Eine lockere Erinnerung
Das Folgende ist selbst noch genauer zu bedenken, es sind eher schnelle Einfälle aus Anlass einer Nichtreise nach Neu-Isenburg anlässlich einer Zusammenkunft „30 Jahre HVD“.
1. Ich bin dem HVD erst ein Jahr nach der Gründung beigetreten, am 24. Januar 1994. Meine frühesten Erinnerungen an den Verband, hier noch die Berliner Freidenker, gehen auf meine Zeit als Gründungsmitglied des VdF der DDR zurück, wo, wer wollte, mit einigem Geschick die „diesseits“ durch die Mauer erlangen konnte, die ja dann bald fiel. Über diesen Verband haben dann Eckhard Müller und ich ein Buch geschrieben („Letzter Versuch einer Offensive“, HABB 8), auf das ich noch einmal zurückkomme.
Der Bundesverband war für mich, als ehemaliges SED-Mitglied, zunächst schwer zu bewerten, weil der Verband ausgerechnet in der vormaligen Höhle der Wölfin [die Direktorin hieß Wolf] gegründet wurde, in der Parteihochschule beim ZK der SED, gefürchtet als Jägerschule zur Bekämpfung der Häretiker. Der Große Saal besaß einen miesen Ruf. Er verkaufte sich nun wohlfeil. Der Neubau ist schon einige Jahre abgerissen.
In dieser Zeit 1994, obwohl noch an der HUB als Hochschullehrer tätig, war klar, dass ich dort rausgeschmissen werden würde. Da meldete ich mich wegen einer möglichen Perspektive in der Hobrechtstraße bei Klaus Sühl, den ich über die Arbeiterkulturforschung schon einige Jahre kannte, und bei Manfred Isemeyer, mir begegnet in der „diesseits“. Seitdem war ich für den HVD tätig, ab 2001 (also nach sieben Jahren Lehrzeit) hauptamtlich. Mein erster Artikel in der „diesseits“ handelte von Ernst Haeckel. Ich schrieb an den „Dissidenten“, mein Eintrittsbillet in die neue Organisation.
1994 gab es den ersten Kontakt mit den Mitarbeitern des HVD Berlin und zwar in der Weiterbildungsstätte des Ministeriums für Kultur bei Königs Wusterhausen.
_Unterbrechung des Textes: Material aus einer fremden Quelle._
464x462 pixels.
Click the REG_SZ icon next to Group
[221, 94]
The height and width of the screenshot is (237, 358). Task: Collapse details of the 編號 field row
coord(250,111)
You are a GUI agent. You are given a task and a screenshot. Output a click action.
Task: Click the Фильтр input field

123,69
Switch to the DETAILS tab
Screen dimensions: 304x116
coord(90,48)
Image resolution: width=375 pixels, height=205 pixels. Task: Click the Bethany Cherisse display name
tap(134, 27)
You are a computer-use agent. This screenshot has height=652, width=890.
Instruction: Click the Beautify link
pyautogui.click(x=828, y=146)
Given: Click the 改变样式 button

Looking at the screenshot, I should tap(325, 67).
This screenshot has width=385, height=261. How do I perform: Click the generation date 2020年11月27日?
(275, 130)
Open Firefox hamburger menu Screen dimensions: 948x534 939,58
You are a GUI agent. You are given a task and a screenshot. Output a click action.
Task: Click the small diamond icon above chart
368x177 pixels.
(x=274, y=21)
Wieder so ein Treffpunkt mit Zeichencharakter. Dort hatte ich bis 1989 gelegentlich Vorträge gehalten, dort tagte die Herausgebergruppe einer Schriftenreihe, in der meine Dissertation gedruckt wurde und für die ich auch Lehrbriefe schrieb, Veröffentlichungen unter dem Genehmigungspegel.
Es war eine große Versammlung der Mitarbeiterinnen und Mitarbeiter mit auffallend vielen Ossis. Sie wurden von Klaus Sühl „rundgemacht“, was große Wirkung und wenig Gegenliebe hinterließ. Der junge Verband wollte schnell eine „Bewegung“ werden mit 100.000 Mitgliedern. Dafür müssten sich alle besser anstrengen und rascher umstellen.
2. Das ist eine gute Überleitung, zugleich Anknüpfung an die „Letzte Offensive“ und Überleitung zu meiner Frühgeschichte des HVD in dem Buch „Pro Humanismus“. Es wurde mir nämlich deutlich (erst viel später, denn lange Zeit hatte es die DDR nie gegeben), wie viel vom praktischen Humanismus des VdF, sowohl hinsichtlich der Projekte (regelrechte Übernahmen) als auch hinsichtlich der Konzeption, in den Berliner Verband eingingen und in den Bundesverband sowieso, denn es ist zu erinnern an die Gründungsmitglieder aus Sachsen-Anhalt und Brandenburg, die mit den Berlinern eine Mehrheit stellten und Kitas usw. besaßen und sich besonders gegen den HVD NRW positionierten (genauer: ihn umstellen wollten), in dem wichtige Führungspersonen sogar der Auffassung waren, dass a) sich eine Weltanschauung gar nicht organisieren lässt; und b) für das Praktische der Paritäter da sei; c) Sterbehilfe kein großes Thema sei, denn der HVD sei ein Verband fürs Leben usw.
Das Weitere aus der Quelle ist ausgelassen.